- [SET PROBLEM]: Copy the passage on the UAE's oil and gas expansion word for word, between "However, contractors, analysts" and "has been promised.", inclusive.

- [TEXT PASSAGE]:
###

The UAE may be suffering as badly as any country in the region from the global downturn, but it is committed to an expansion of its oil and gas infrastructure. The country has more than $28bn worth of oil and gas projects planned between now and March 2010, according to Gulf project tracker MEED Projects, and the Petroleum & Mineral Resources Ministry has repeatedly insisted that, regardless of the economic turmoil, work will continue.
Speaking in London in February, UAE Energy Minister Mohamed bin Dhaen al-Hamli warned of the dangers of not continuing with expansion. He said the global economic turmoil was leading to a lack of investment in production capacity, which he forecast would have catastrophic consequences for the region’s ability to meet future increases in demand.
Al-Hamli is in good company, as both the secretary general of Opec, Abdalla el-Badri, and the chief economist for the Paris-based International Energy Agency (IEA), Fatih Birol, have recently warned of a supply crunch in the coming years.
However, contractors, analysts and international oil company (IOC) executives do not expect the UAE to escape from the difficulties, and many say they do not believe the coming years will bring the level of development that has been promised.

###

- [RECORDED INFORMATION]:
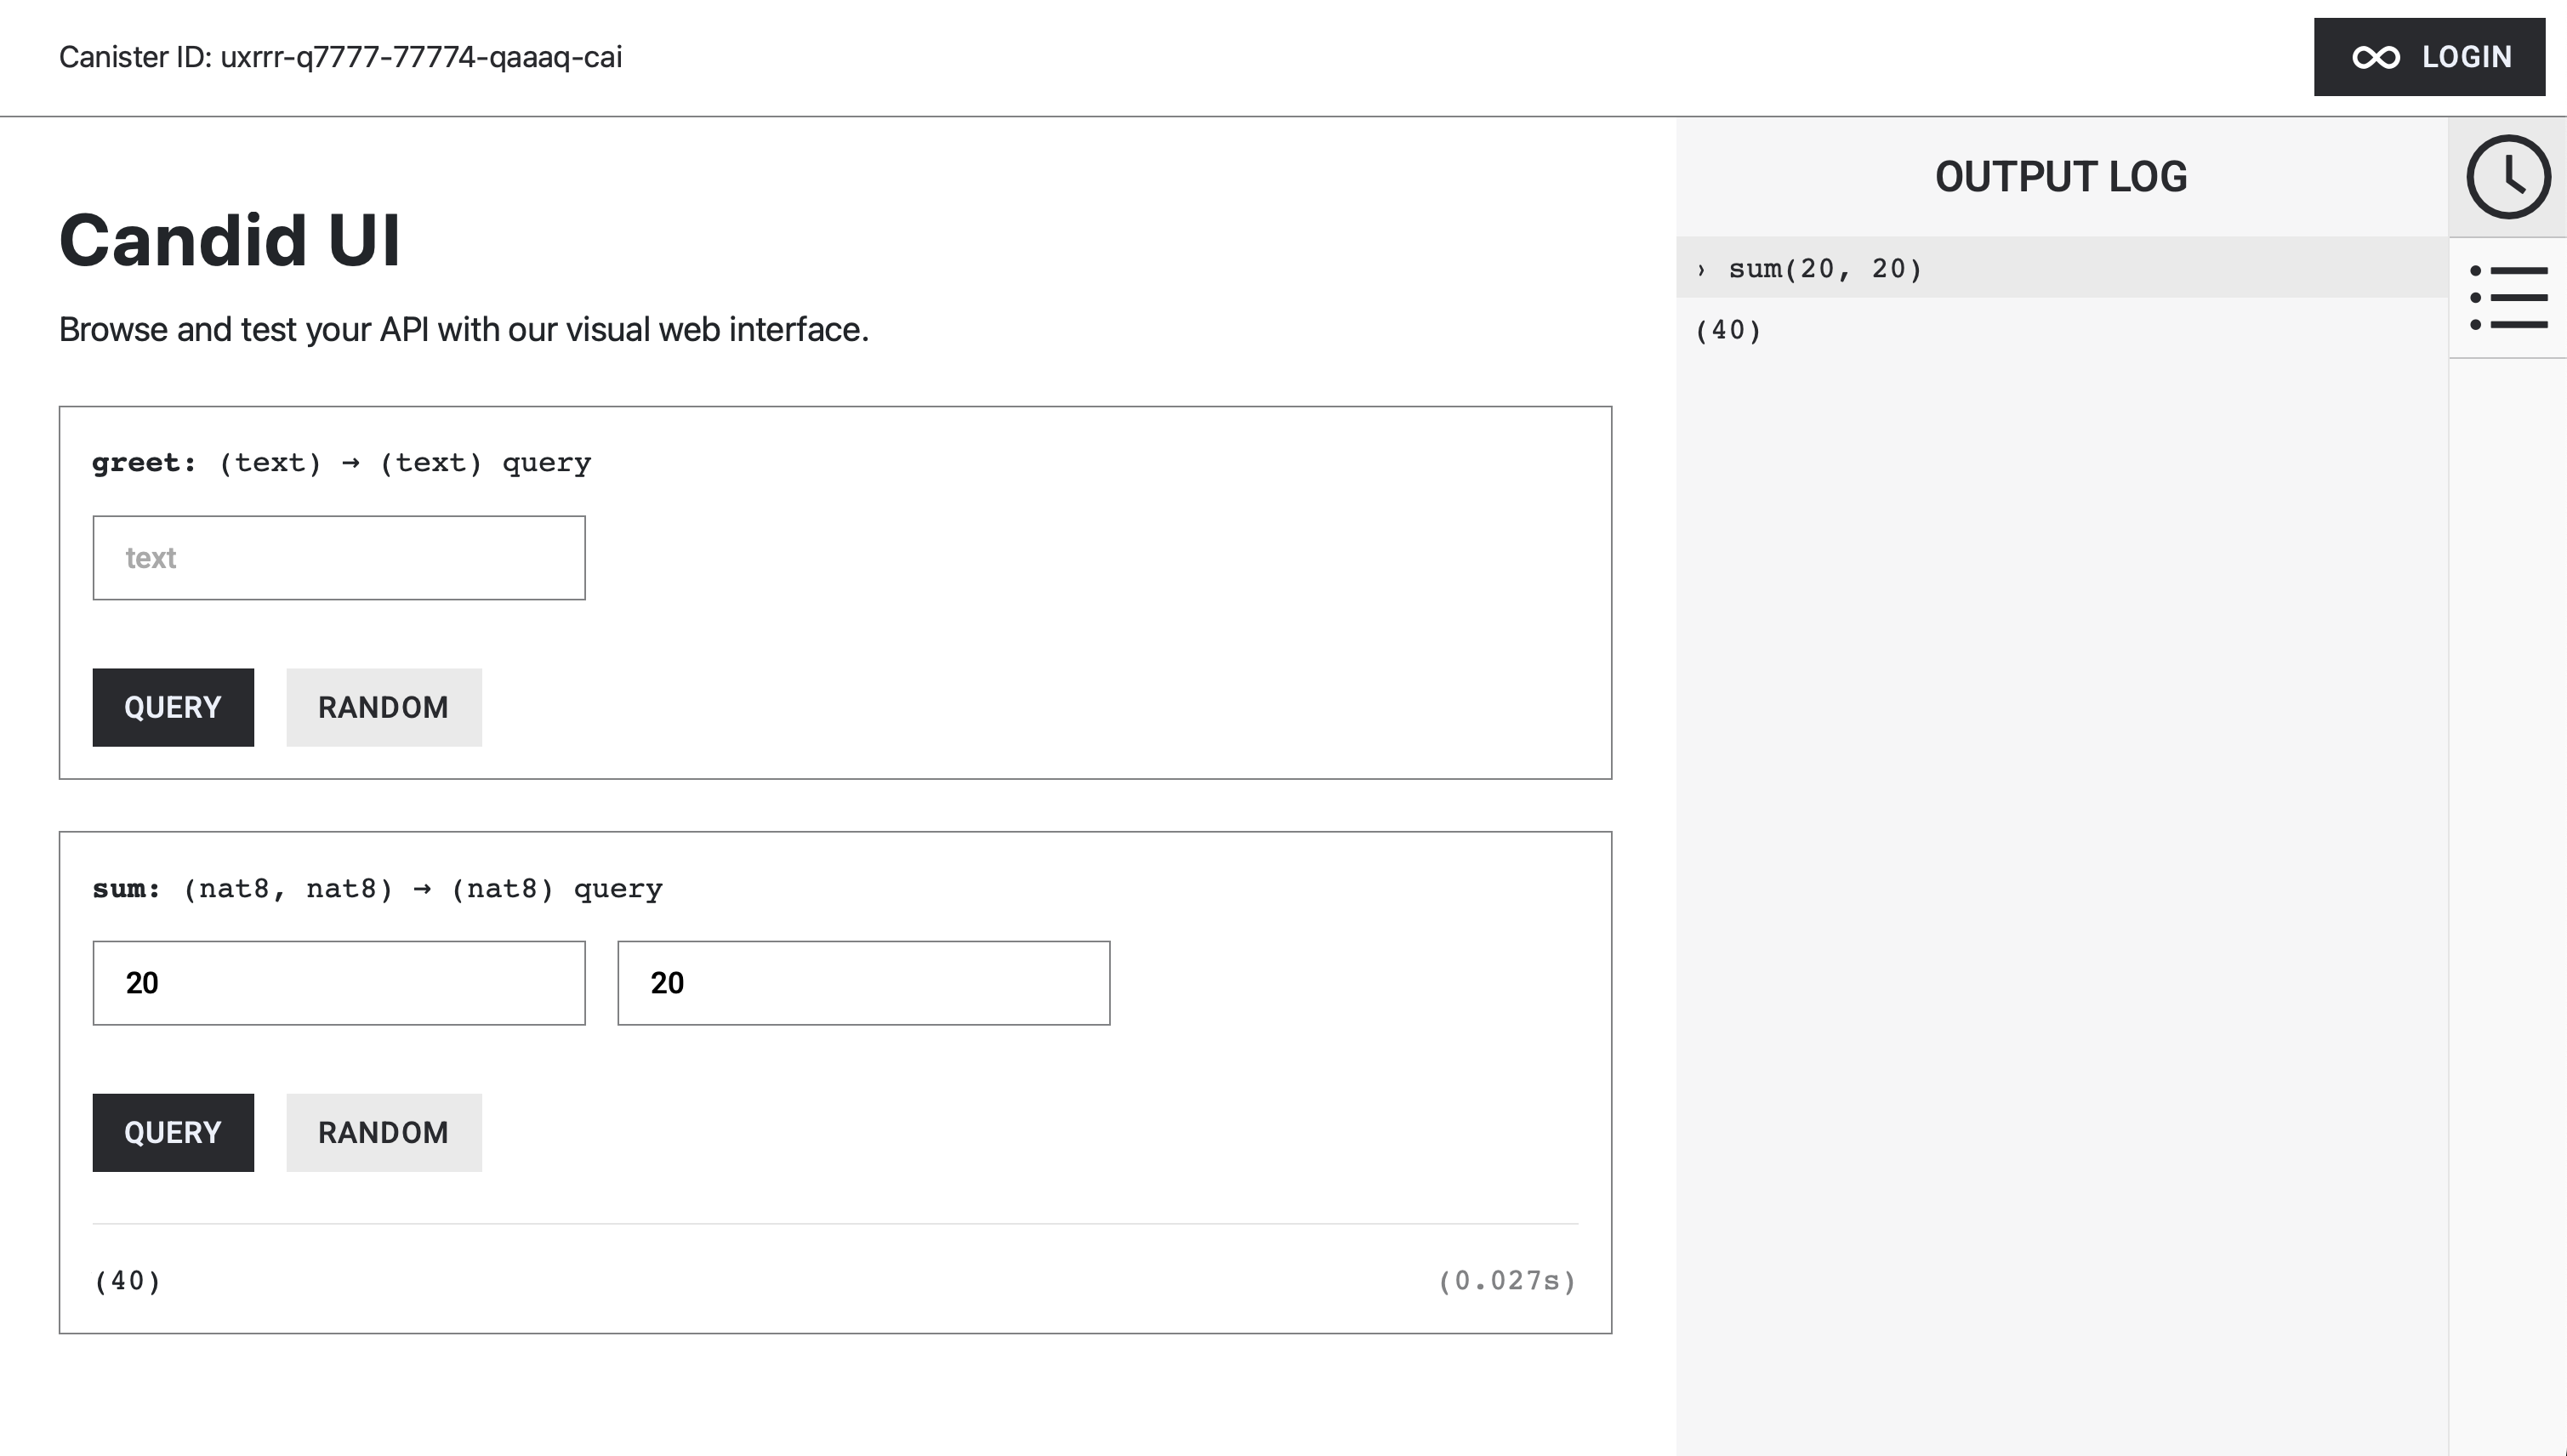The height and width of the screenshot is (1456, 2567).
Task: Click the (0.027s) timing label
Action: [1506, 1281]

###

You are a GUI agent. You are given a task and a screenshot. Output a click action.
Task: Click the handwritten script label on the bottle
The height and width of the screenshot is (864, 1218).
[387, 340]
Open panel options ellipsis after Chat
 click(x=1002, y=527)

###

- [THE RESULT]:
However, contractors, analysts and international oil company (IOC) executives do not expect the UAE to escape from the difficulties, and many say they do not believe the coming years will bring the level of development that has been promised.